## Alıştırmalar
1. Köşe yazısında "O katillerden biri" sözleriyle başlayıp "yeterse, vadesi yeterse." sözlerine kadar uzanan bölümün tamamını olduğu gibi yazınız.
2. Köşe yazısını, metnin bittiği yerden itibaren devam ettiriniz.

## Kaynak metin
::::

Bosna savaşında soykırım yapan, masum sivilleri kahkahalar eşliğinde katleden Sırp komutanlar tek tek yakalandı, yargılandı ve mahkûm oldular.
O katillerden biri geçen gün pişmanlık duyduğunu, yaptıklarının kabul edilemez olduğunu, serbest bırakılırsa Srebrenitsa’ya gidip şehit Boşnakların kabrinde saygı duruşu yapacağını bildirdi.
Darısı Netanyahu’nun başına.
Bir gün onun da uluslararası mahkemede yargılandığını, mahkûm olduğunu, hapse atıldığını ve yıllar sonra pişmanlığını dile getirdiğini göreceğiz inşallah. Vademiz yeterse, vadesi yeterse.
NİYE DİYELİM Kİ?
Mansur Bey çok yüksek konser bedellerinin ortaya çıkması üzerine açıklama yaptı.
Şu kadar milyon lira değil, bu kadar milyon lira ödendiğini bildirdikten sonra “Evet, bu rakamlar pahalı diyebilirsiniz” cümlesiyle yüreklere su serpti, böylece gönüllere taht kurdu. (Lâkin demeyiz. Niye diyelim ki?)
O sözleri duyan vatandaşların yüreği yufkalaştı.
“Helal olsun, nasıl da açık konuşuyor, şeffaf davranıyor, yüksek bedelleri inkâra yeltenmeden kabul ediyor” diye düşündüler.
Farkında mısınız “Konser belediyeciliği” diye bir kavram gelişti son zamanda.
Aç sesi… Ver coşkuyu…
SGK borçları ödenmiyor, biriktikçe birikiyor ama konser için milyonlar, milyarlar saçılıyor.
BİZE NE OLDU?
Küçücük çocuklar öldürülüyor. Bebekler bile insanlık dışı muameleye maruz kalıyorlar.
Katiller birbirini korumak için yalan üstün yalan üretiyor, hiç utanmadan.
Kendi bebeğini zehirleyip öldüren anneler çıkıyor haberde karşımıza.
Her hafta ifade değiştiriyorlar.
Karakolda doğru söyleyip mahkemede şaşıyorlar.
Onların nasıl birer insan olduklarına kafa yoruyor, içinden çıkamıyoruz bir türlü.
İnsan demek, o gözle bakmak zor. İnsanlıktan çıkmış mahlûklarla bir arada yaşıyoruz maalesef.
Hayvan demek de yanlış. Hiçbir hayvan öyle davranmaz.
Onlara hayvan dersek, bütün hayvanlar bize gücenir. Yarın Hakkın divanında davacı olurlar.

::::

## Kayıtlı veriler
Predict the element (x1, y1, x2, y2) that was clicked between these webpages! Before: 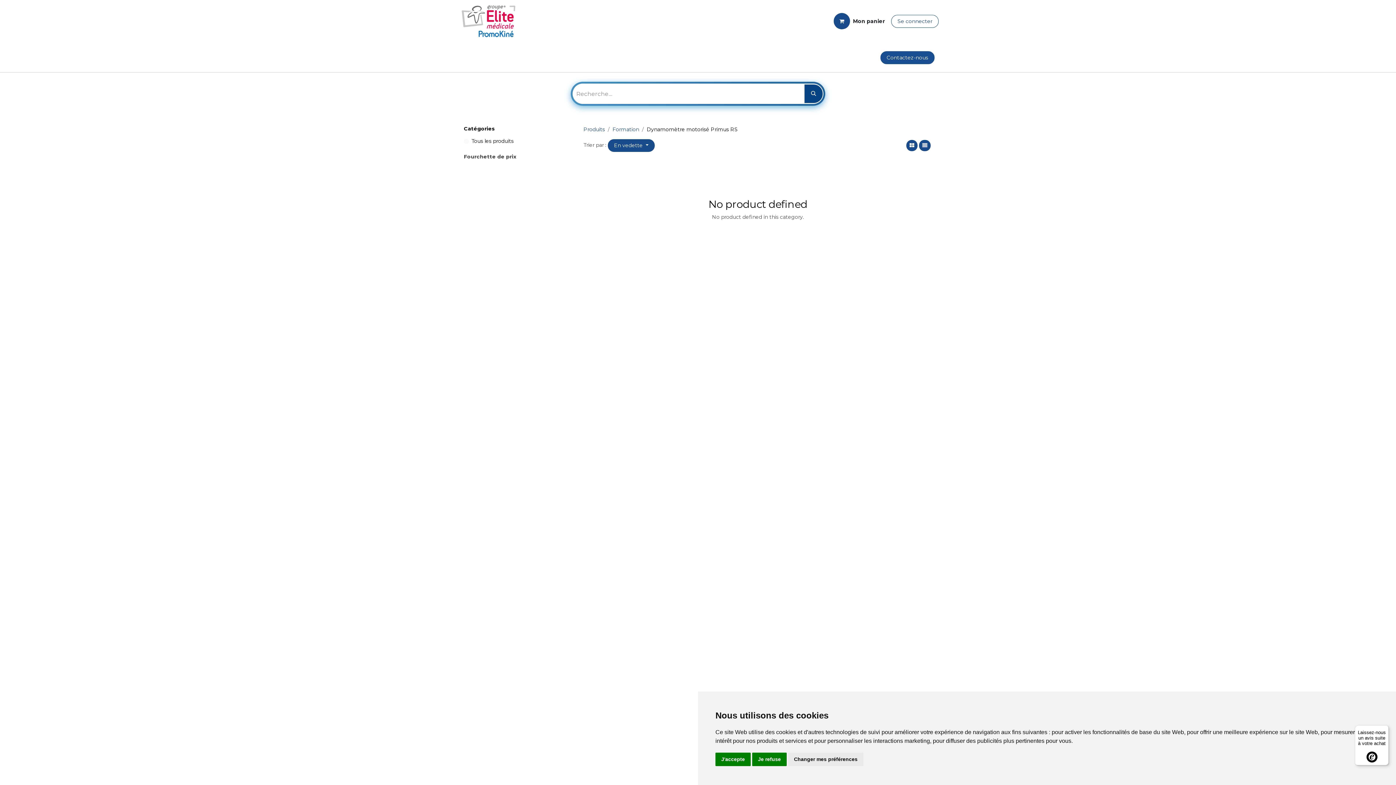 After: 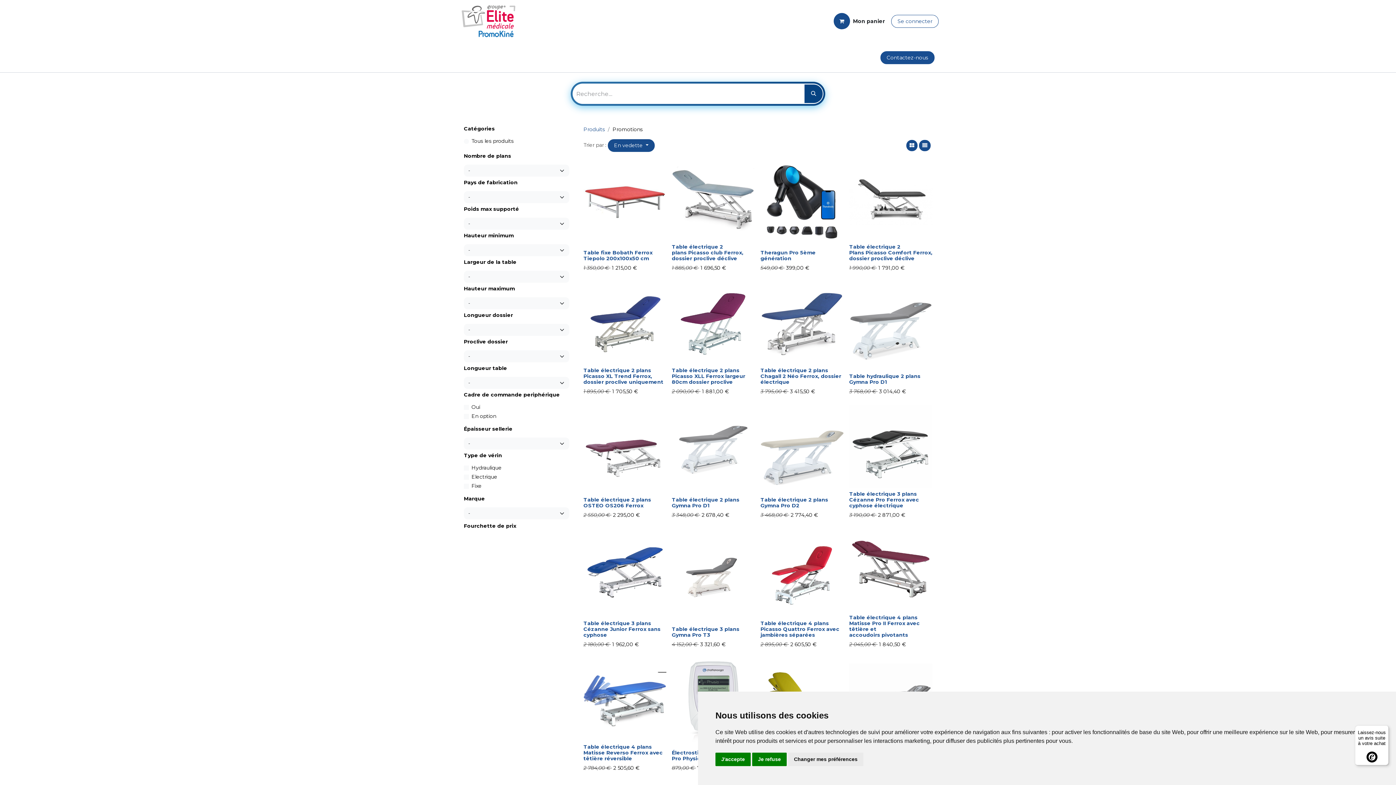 Action: bbox: (698, 50, 735, 64) label: Promotions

::::

## Sırayla cevaplar
1.
O katillerden biri geçen gün pişmanlık duyduğunu, yaptıklarının kabul edilemez olduğunu, serbest bırakılırsa Srebrenitsa’ya gidip şehit Boşnakların kabrinde saygı duruşu yapacağını bildirdi.
Darısı Netanyahu’nun başına.
Bir gün onun da uluslararası mahkemede yargılandığını, mahkûm olduğunu, hapse atıldığını ve yıllar sonra pişmanlığını dile getirdiğini göreceğiz inşallah. Vademiz yeterse, vadesi yeterse.

2.
*
İlkokul ikinci sınıftaydık. Annemin okuduğu bir kitabın ismi dikkatimi çekmişti. “Bize Ne Oldu?” yazıyordu kapağında.
Elinde mendille okurdu annem o kitabı. Arada gözyaşını silerdi. Niye, bilmezdim.
O soru yıllar yıllar önce sorulmuş ve bir kitaba isim olmuştu.
Bugünlerdeyse o yılları nasıl da tahassürle anıyoruz. Nasıl da masum dönemler olarak görüyoruz.
Bırakın 60’ları… 70’ler, 80’ler ve hatta 90’lar bile mumla aranıyor epeydir.
Hakikaten, bize ne oldu? Milyon defa sorulsa yeridir.
Kim cevaplayabilir, kim kimi inandırabilir? Kim masumiyetten bahsedebilir?
BİR DE VİCDANÎ KONTROL YAPILSIN
Yakalanan suçluların bazıları salınıveriyor. Hepsi cezaevine tıkılmıyor.
“Adlî kontrol şartıyla serbest bırakıldı” açıklaması kimi zaman kafa karıştırıyor.
Cezasızlık algısı böyle doğuyor işte.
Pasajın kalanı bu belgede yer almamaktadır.